The Lasker Award, one of the most prestigious prizes in medicine is being awarded this year to scientists working on stem cells and leukemia.
The Lasker Awards have been given since 1945. They honor the contributions of scientists, physicians and public servants internationally working to cure and prevent disease.
"It's right up there with the Nobel Prize," says Gary Sieck, a research director at the Mayo Clinic, Rochester, Minn. "The people who get it are at the top."
The Lasker-DeBakey Clinical Medical Research Award goes to three scientists whose turned a fatal cancer, myeloid leukemia, into a manageable condition with their discovery of the drug Gleevec (imatinib mesylate).
Brian Druker, 54, of Oregon Health & Science University, Nicholas Lydon, 52, formerly of the Novartis pharmaceutical company, and Charles Sawyers, 50, of Memorial Sloan-Kettering Cancer Center did the work in the 1990s. The drug inhibits the protein made by an abnormal gene that causes this form of leukemia. Further research was able to stop resistance to the drug in some patients.
When the first results of preliminary tests came in, in 1999, "almost everyone had some form of response, either a complete or partial remission. In a Phase 1 study you never see that," says Sawyers. "Now it seems like such a logical approach, but at the time it had never been done."
It was also reported, the Lasker Awards include a cash prize of $250,000 for each category and often preview the Nobel Price. In the 63-year history of the Lasker prizes, 76 winners also have won a Nobel. The Lasker Foundation was created in 1942 by advertising executive Albert Lasker and his wife Mary, a health advocate.
Gurdon and Yamanaka share the award for the category of basic medical research. In the late 1950s, Gurdon, now 76, overturned conventional wisdom by showing that cell development isn’t always a one-way process in which cells go from embryo cells, able to become any other cell type, to unchangeable cells like muscle or nerve cells.

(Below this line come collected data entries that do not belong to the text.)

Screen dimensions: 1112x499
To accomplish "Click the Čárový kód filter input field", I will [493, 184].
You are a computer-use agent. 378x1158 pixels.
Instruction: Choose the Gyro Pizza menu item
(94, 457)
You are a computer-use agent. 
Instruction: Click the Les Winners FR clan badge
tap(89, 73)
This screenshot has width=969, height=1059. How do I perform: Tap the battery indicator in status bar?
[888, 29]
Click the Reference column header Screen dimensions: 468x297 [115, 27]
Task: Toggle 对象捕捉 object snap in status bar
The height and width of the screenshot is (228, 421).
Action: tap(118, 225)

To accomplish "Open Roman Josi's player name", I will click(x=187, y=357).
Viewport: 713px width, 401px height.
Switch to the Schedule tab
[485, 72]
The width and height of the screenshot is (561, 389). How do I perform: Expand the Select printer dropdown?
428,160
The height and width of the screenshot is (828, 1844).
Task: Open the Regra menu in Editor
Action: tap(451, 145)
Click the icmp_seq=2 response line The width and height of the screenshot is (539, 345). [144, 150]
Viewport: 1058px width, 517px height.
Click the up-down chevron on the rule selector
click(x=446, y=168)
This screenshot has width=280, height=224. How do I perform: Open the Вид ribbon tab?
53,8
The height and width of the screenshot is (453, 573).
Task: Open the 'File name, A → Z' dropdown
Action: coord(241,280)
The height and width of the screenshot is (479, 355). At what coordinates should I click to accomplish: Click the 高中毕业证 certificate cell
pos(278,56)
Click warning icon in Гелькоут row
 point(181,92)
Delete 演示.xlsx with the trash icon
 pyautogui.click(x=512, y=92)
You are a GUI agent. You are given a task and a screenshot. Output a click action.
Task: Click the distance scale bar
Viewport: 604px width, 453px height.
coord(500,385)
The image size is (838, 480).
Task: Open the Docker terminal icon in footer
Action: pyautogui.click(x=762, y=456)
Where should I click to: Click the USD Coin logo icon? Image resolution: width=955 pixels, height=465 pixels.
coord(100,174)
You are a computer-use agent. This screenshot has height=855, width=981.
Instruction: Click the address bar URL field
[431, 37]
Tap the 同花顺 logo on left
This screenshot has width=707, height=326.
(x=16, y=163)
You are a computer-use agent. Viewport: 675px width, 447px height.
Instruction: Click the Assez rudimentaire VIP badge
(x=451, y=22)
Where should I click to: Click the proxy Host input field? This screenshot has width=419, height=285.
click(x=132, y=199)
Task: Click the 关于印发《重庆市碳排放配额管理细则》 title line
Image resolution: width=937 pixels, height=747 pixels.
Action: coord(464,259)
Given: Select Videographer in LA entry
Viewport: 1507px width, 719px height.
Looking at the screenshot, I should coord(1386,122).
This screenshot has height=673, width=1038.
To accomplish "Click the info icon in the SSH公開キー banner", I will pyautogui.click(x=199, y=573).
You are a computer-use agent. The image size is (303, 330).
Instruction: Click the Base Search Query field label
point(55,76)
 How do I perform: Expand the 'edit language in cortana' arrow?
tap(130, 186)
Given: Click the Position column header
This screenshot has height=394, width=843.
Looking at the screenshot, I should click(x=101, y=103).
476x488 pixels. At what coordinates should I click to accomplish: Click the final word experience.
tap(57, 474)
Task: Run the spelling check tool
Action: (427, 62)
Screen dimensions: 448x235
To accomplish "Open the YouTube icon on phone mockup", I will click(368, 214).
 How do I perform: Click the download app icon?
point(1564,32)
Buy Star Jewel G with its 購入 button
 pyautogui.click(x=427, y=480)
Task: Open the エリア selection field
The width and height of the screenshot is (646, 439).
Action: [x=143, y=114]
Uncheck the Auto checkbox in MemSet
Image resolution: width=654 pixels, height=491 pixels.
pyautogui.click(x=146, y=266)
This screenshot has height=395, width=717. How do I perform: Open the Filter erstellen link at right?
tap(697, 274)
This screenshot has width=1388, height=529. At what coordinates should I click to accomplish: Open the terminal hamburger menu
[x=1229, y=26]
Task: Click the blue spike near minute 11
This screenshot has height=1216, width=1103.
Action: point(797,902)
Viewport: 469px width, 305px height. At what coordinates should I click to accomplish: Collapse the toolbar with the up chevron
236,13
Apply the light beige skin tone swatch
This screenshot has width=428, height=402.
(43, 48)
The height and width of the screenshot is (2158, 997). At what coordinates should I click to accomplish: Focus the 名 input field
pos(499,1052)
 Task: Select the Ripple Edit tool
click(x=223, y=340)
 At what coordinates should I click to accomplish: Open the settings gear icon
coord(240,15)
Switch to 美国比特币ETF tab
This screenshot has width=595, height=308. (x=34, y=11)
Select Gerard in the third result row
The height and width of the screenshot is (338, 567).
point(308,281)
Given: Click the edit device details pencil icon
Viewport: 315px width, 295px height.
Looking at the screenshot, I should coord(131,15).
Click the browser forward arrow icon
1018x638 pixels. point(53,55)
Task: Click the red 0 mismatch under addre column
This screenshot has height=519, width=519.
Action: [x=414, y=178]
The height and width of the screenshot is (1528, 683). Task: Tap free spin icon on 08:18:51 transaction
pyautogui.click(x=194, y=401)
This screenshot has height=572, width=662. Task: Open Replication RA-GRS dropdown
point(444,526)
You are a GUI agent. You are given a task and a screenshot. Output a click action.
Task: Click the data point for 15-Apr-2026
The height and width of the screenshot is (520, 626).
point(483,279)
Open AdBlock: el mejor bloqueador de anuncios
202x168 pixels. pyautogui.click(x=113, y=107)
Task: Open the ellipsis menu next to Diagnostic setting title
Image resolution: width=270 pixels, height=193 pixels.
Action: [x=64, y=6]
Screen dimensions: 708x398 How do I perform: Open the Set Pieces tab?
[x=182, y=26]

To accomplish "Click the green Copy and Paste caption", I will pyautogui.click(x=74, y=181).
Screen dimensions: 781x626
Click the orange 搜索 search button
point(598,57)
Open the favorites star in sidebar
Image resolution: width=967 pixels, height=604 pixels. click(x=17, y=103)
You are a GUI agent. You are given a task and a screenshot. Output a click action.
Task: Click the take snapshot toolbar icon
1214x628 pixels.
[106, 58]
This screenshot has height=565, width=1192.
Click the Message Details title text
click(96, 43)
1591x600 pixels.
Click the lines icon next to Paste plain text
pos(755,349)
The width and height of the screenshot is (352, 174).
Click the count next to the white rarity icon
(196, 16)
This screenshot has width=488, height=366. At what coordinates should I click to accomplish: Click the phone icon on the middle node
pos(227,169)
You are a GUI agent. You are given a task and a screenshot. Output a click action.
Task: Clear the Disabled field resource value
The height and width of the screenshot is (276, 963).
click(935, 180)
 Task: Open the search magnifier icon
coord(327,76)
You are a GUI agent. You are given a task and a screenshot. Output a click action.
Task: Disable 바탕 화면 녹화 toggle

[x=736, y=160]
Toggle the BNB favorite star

“The prevailing thought was that as cell differentiate, they lose their ability to generate other cells of any kind,” Gurdon said in a Sept. 11 telephone interview.
In the meantime,Yamanaka’s finding is significant scientifically as well as politically.
So-called induced pluripotent stem, or IPS, cells could lead to therapies or cures for everything from spinal cord injuries to diabetes. They also could be used to help pharmaceutical companies screen drugs.
The technology is central to the business models of a handful of companies, including South San Francisco’s iPierian Inc., which is focusing on culling IPS cells for treatments for neurodegenerative diseases like Parkinson’s or Lou Gehrig’s disease.